▶ **Work required**
What follows is a set of records. Copy them exactly and leave out the images.

+++ Recorded information

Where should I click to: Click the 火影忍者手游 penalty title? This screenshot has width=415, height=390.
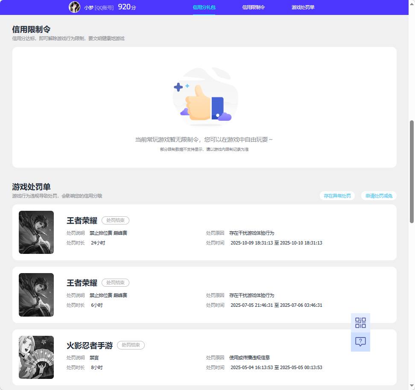pyautogui.click(x=90, y=346)
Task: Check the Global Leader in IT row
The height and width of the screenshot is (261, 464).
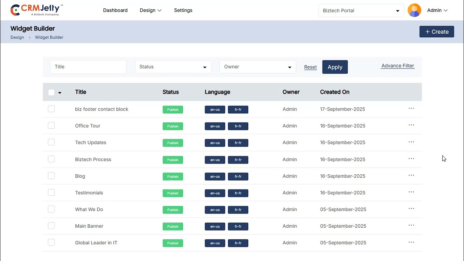Action: 51,243
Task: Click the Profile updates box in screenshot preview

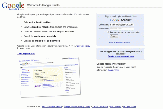Action: click(x=48, y=75)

++++++

▶ **Answer box**
Where should I click to: Click the 火影忍者手游 penalty title? This screenshot has width=415, height=390.
pyautogui.click(x=90, y=346)
Task: Check the Global Leader in IT row
The height and width of the screenshot is (261, 464).
Action: 51,243
Task: Click the Profile updates box in screenshot preview

Action: click(x=48, y=75)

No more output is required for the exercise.